Our first use case using this platform was in social determinants of health – and the ability to extract SDOH care gaps from our clinical notes, pushing that insight back into the electronic health record, and bringing it to the forefront for our clinicians – specifically our ED social workers – so they can be more efficient and effective in delivering care.
Our ED social workers traditionally leveraged proxy measures for SDOH gaps, such as predictive analytics around readmission and mortality. While this method identifies high-risk patients, these patients don’t necessarily have clear and addressable SDOH needs and as such our ED social work team was spending a considerable amount of time trying to identify patients that require their assistance.
With the NLP platform and implementation, which our ED social workers have labeled as a game changer, they are finding they are better able to target patients who have SDOH gaps and are spending more of their time making a difference.
Q. What do you think are a couple of the major health IT challenges in the year ahead for CIOs, CMIOs, CISOs and other health IT leaders at provider organizations?
A. Nationally we are seeing strains in our workforce’s ability to care for patients.
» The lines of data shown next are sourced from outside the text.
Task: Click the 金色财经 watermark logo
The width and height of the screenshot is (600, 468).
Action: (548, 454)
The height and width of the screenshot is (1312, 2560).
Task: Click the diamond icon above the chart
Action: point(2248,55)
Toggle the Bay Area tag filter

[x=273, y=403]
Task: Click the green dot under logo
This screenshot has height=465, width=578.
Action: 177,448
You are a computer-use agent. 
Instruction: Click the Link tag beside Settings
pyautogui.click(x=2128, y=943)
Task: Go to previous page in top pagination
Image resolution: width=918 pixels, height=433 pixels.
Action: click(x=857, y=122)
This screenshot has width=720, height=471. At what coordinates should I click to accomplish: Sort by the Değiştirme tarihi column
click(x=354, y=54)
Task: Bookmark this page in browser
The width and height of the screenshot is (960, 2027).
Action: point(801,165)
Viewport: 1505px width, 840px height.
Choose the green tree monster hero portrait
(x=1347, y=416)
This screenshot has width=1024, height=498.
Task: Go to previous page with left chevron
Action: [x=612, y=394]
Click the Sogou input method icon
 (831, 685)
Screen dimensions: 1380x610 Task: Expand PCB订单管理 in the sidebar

These strains are manifesting in access and the ability of our overburdened care teams to address additional needs and challenges that may arise.
We need to think thoughtfully about ways to lessen clinical burden, whether through automation and augmentation with AI, scaling digital tools to outsource and make care teams more efficient, and even de-implementation of low-value practices.
This year, there will be continued interest and focus on the applications of generative AI. These tools have the ability to save time in documenting clinical notes and patient instructions, assisting with medical coding and patient scheduling, and summarization of large volumes of data.
The abilities of these models are astounding, and, while the potential is vast, they will bring challenges to health IT leaders. How do you manage a life cycle where these models are becoming exponentially more powerful within months? What are the security implications of using these tools? How best should these be integrated into workflows? How do you deal with the black-box nature of these models, and how do you safely deploy these tools in patient-facing applications?
It’s an exciting area, and although it’s still just getting started, its importance will only increase in the year ahead.